### TASK DETAILS
Retype the records below exactly as they appear, but leave out any pictures.

### DATA RECORDS
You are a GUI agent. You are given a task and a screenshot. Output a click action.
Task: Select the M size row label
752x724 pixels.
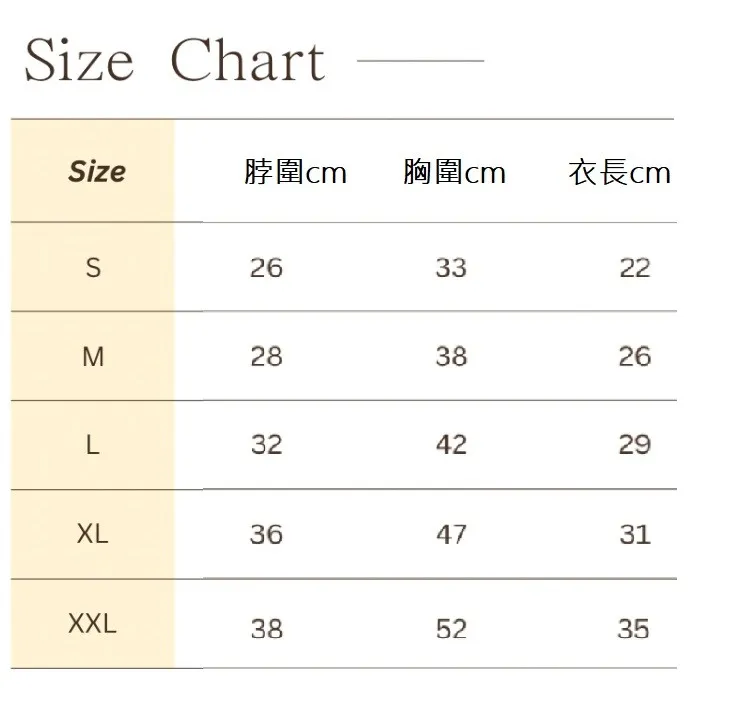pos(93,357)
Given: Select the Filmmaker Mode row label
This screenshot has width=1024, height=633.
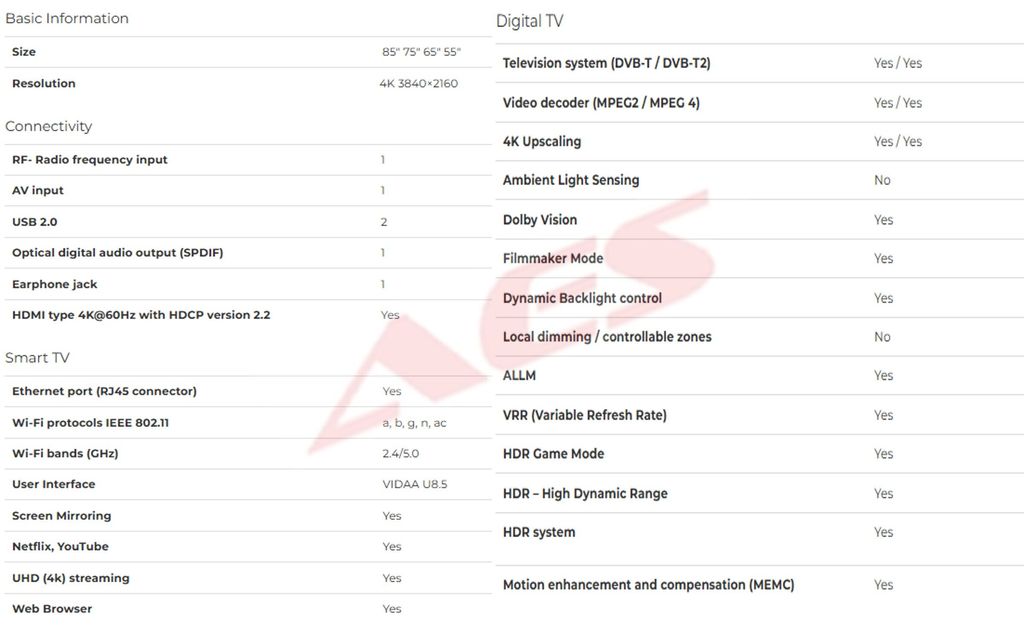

### REPLY
You are a GUI agent. You are given a task and a screenshot. Output a click action.
Task: Select the M size row label
752x724 pixels.
pos(93,357)
Given: Select the Filmmaker Mode row label
This screenshot has width=1024, height=633.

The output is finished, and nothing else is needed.